The ruling clears the way for the data-sharing agreement between the IRS and DHS to move forward while criminal charges are litigated.
A federal judge on Monday refused to block the Internal Revenue Service (IRS) from sharing the data of taxpayers facing criminal investigation with immigration authorities, rejecting arguments from advocacy groups that the move would violate federal privacy protections and chill tax compliance by illegal immigrants.
The judge noted that the terms of the IRS-DHS memorandum of understanding do not violate any data-sharing requirements set out in federal law, including that the DHS submit written requests for the data, identify specific individuals under criminal investigation, and provide justification for the request. Then, only after verifying compliance with Section 6103 of the tax code, may the IRS share limited identity information, such as names and addresses.

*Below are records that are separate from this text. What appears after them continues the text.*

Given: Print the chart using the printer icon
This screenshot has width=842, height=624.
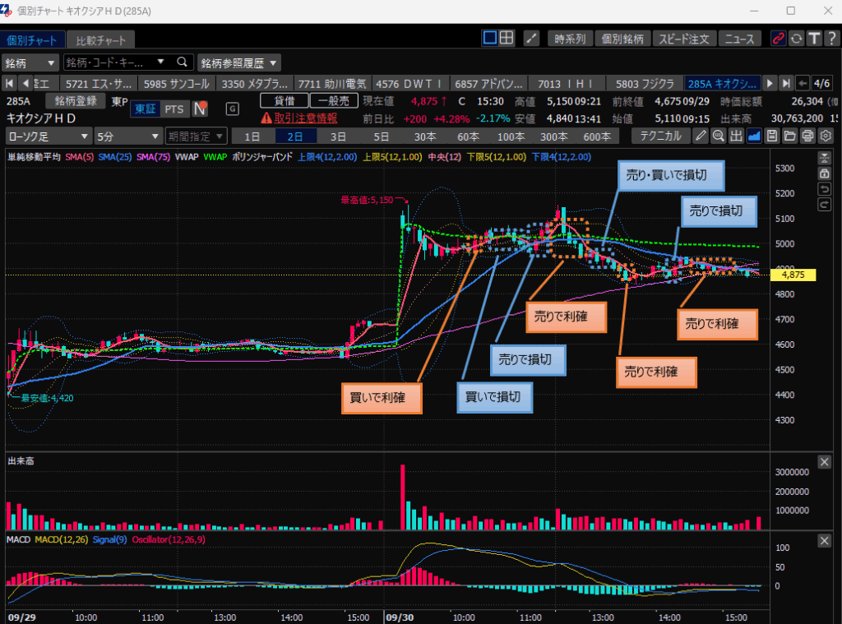Looking at the screenshot, I should [808, 136].

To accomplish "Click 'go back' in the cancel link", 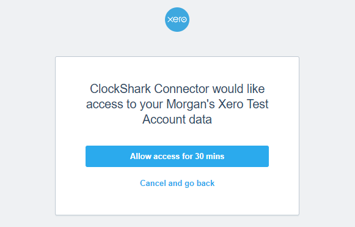I will pos(199,184).
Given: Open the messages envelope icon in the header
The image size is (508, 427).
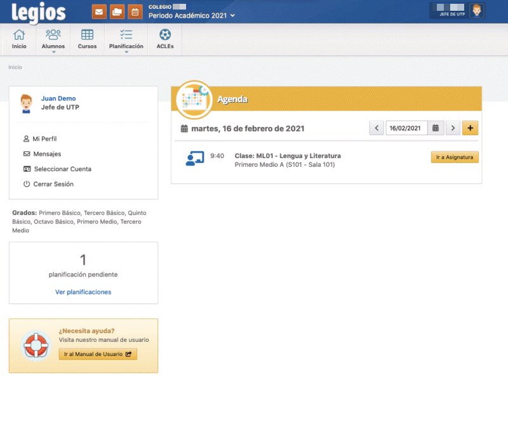Looking at the screenshot, I should point(98,11).
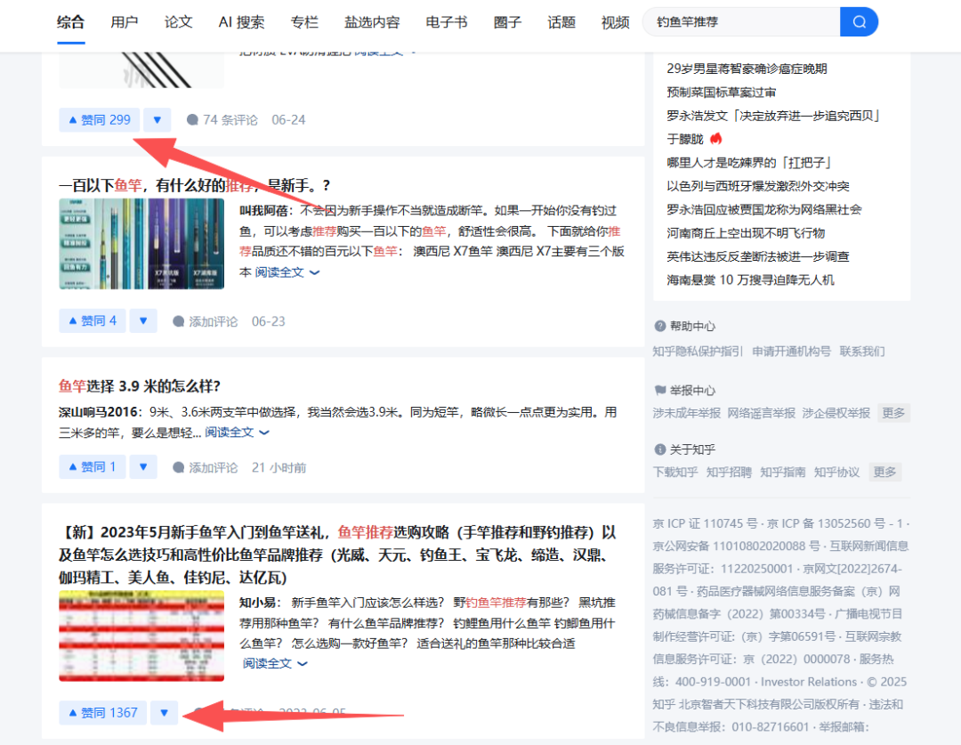Click the 更多 button under 举报中心

(x=893, y=412)
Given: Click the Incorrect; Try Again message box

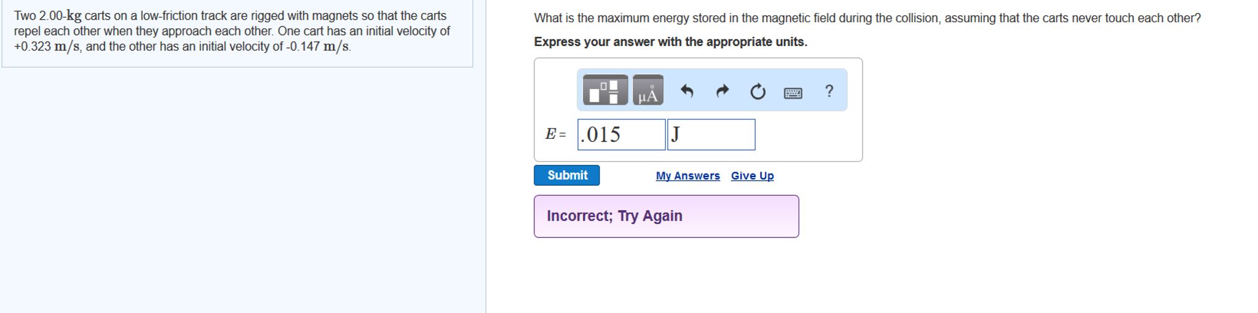Looking at the screenshot, I should pos(666,216).
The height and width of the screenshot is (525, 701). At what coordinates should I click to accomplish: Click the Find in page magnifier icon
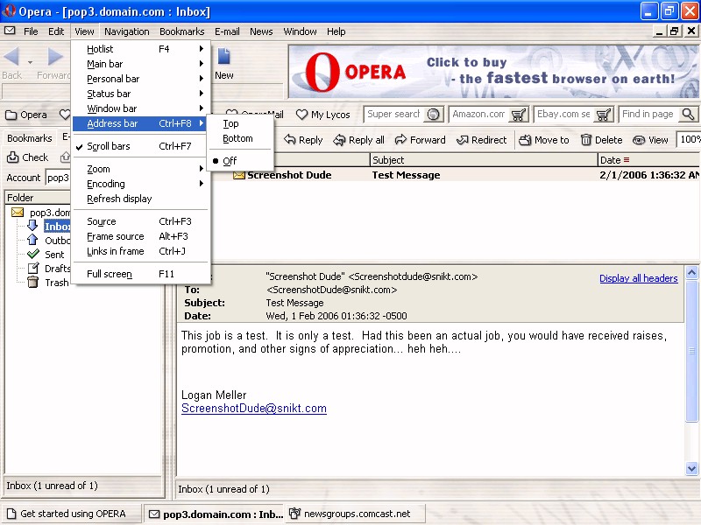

“At its core, this case presents a narrow legal issue: Does the Memorandum of Understanding between the IRS and DHS violate the Internal Revenue Code? It does not,” Friedrich wrote. “The plain language of 26 U.S.C. § 6103(i)(2) mandates disclosure under the specific circumstances and preconditions outlined in the Memorandum. For this reason, the plaintiffs have failed to show they are likely to succeed on their claims.”
The ruling marks a legal win for the Trump administration, which has pushed to integrate federal tax and immigration enforcement as part of a broader crackdown on illegal immigration.
“Release of such information would subject individual members of CTU and ISD to privacy harm and harm in the form of the arrest, detention, or other deprivations of liberty associated with the Trump Administration’s stated intention to engage in mass actions against immigrants in the United States,” the groups wrote in their complaint.
However, the court found that the IRS-DHS agreement complies with the law because, while Section 6103 of the tax code generally prohibits disclosure of confidential tax return information such as names and addresses, it includes exceptions for criminal enforcement. The judge noted in her ruling that the memorandum of understanding does not authorize disclosures for civil immigration enforcement, such as deportations not tied to a criminal charge.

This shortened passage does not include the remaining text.